This Is How: ‘Molly in the Making’ by Lauren Brimhall
A real pleasure to have the fantastic Lauren Brimhall with us today, as she takes us behind the scenes of this striking capture. This is such an interesting and in-depth ‘This is How…’ article, with so many insightful nuggets; including tips about intuition, pre-visualisation, and hugely important lessons about determination and perseverance, in order to capture the best moments possible for our couples. Lauren also includes lots of supporting images, and shares some great insights into documentary wedding photography in general. Thanks so much, Lauren!
A large part of being able to capture moments well is being able to predict them happening. Sometimes, on a lucky day, our predictions come true, while during others we wait and wait and the moment just never unfolds the way we wished it would. There are times when I feel that it takes all of my self restraint to not just take the reigns and start directing my clients into the possible amazing moment that I foresaw happening in my mind, but I do. I restrain myself because no matter what anyone tries to tell me: 1.) That’s NOT journalism, and 2.) That moment will never look as good in a directed version as it would if it happened naturally in real life.
In the case of “the flower girl dress,” from the minute one of the bridesmaids pulled this HUGE pink dress out of the bag, I immediately knew there was going to be some sort of amazing shot with it somewhere over the course of this wedding day… but would I be on point to capture it? What exactly this super-cool shot was going to look like was also a mystery to me. Generally speaking, I find that life is more creative than I will ever be, so there was nothing to do but to stay on top of this kid for the next ten hours and pray for that special moment to happen.
You can see during getting ready, I was keeping my eye out for images that just might do this dress and the young girl justice but there wasn’t much there. Then, when we got off the bus, I saw a gust of wind start blowing the dress all around her and engulfing her. The shot that I wanted started to form in my head and I had a couple nice captures that I felt were “almost but not quite.” I stayed committed, because the girl whose name is Molly by the way, is the bride’s daughter, and so I felt this was an important shot to get that would make my client very happy.

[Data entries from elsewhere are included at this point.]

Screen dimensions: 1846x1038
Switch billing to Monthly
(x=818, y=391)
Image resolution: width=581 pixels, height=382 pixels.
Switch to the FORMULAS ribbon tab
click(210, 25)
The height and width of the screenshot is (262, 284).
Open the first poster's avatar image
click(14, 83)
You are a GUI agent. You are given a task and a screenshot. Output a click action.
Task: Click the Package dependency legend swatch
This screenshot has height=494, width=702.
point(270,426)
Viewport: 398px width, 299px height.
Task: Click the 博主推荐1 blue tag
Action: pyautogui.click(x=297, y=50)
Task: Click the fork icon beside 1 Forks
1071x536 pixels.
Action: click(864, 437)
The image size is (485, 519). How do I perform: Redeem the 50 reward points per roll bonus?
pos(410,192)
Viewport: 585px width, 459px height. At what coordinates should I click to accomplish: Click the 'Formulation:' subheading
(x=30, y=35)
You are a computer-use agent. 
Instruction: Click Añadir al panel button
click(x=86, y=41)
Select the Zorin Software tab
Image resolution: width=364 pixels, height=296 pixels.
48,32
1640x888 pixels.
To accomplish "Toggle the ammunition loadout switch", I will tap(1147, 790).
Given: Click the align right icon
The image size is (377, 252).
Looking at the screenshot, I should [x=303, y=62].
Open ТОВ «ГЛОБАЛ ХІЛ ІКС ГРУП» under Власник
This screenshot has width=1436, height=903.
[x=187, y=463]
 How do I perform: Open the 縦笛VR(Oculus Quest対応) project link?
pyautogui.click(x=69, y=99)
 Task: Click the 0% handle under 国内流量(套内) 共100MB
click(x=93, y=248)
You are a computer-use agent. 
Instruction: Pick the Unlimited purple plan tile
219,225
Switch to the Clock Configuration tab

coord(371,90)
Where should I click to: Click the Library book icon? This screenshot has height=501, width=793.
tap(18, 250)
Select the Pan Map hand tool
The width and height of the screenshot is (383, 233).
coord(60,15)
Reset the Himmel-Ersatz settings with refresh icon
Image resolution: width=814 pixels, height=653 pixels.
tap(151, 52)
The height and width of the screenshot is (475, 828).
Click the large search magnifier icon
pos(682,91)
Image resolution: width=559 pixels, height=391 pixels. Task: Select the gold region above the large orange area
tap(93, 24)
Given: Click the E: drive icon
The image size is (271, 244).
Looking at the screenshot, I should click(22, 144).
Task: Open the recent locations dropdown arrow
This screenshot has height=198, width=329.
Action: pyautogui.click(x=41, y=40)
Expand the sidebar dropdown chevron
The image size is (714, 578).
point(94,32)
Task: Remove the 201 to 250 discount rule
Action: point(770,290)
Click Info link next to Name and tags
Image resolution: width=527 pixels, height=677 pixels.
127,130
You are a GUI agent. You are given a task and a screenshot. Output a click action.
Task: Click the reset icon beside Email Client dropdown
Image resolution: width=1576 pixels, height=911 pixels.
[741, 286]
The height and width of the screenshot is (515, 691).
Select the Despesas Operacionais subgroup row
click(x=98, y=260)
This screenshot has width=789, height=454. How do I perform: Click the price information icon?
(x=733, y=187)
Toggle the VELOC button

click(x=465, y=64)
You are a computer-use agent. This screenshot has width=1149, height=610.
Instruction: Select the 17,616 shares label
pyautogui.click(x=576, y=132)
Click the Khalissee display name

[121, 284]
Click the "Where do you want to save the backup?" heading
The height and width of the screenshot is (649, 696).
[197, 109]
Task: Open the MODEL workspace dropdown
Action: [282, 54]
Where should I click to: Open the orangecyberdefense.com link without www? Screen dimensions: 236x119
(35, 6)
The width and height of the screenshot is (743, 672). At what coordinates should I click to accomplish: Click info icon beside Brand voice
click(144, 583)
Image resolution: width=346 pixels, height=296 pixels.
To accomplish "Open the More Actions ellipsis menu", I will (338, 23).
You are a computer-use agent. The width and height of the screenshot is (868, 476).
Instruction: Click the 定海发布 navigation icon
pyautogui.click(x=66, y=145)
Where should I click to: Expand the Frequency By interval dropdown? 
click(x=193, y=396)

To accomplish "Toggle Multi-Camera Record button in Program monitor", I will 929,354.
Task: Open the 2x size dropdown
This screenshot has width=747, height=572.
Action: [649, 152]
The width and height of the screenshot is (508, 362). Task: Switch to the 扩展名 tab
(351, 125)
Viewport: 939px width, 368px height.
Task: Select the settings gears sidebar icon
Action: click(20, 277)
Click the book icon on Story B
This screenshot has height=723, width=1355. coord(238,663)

During the reception, I started to see the dress-shot potential unfolding yet again. Molly turned out to be a wild child on the dance floor and in the midst of her fun she was getting swallowed up by this huge dress once again. The dress was being torn as she was being dragged, tossed, rolled, and occasionally dance-floor road kill. There were a million ways I could have photographed all of this, standing over her, under her, on eye level with her, from the front end, from the dress end, with her face or without it, and I tried A LOT of them…
I even got a bunch more “almost shots,” but one of my favorite theories in photographing is that no matter how good a shot is, it can always be better. So, I kept with it.
Now, before I go any further, I should point out that I DID have an extremely reliable and talented second shooter in my husband, Sean, and he was specifically tasked with taking great dance photos of everyone on the floor EXCEPT Molly (we knew I had her covered, haha). I also was forced to ignore her at times and double up on my own guest dance shots to ensure we did not neglect to get these other important photos for my client. I simply cannot advise strongly enough that no one EVER try something like this without a reliable second photographer. But yeah, here is a shot where I am ignoring Molly and my pursuit of the shot because I needed to capture an important moment with the couple.
For a few weeks after the wedding I was convinced I had left it with a lot of great shots, but not THE SHOT. That’s life, right? You win some, and you lose some. BUT, then I went back through and culled the photos carefully for the client’s gallery and low and behold, there it was. I hadn’t noticed it at first, because in the moment I took it I didn’t know you could see her face glancing back up at me through the tulle. It was one of the last five frames of the night and among the last five shots I took of her… sheer persistence.
Looking at this photo now, I’m still so taken aback that her expression was so serene, even haunting, in that moment of what could only be described as playful chaos. The sprawling of the dress – so random and abstract, and I LOVED the way her eye was so perfectly centered in that one rectangular piece of tulle. The shadows where the tulle is thin to reveal the dark wood floor beneath also draw my attention to where she is hidden and I knew I could never have planned this image more perfectly if I had tried.
So there it is … after all that. Totally Candid, and totally Molly. I only hope this photo does her beautiful and playful spirit the justice it deserves!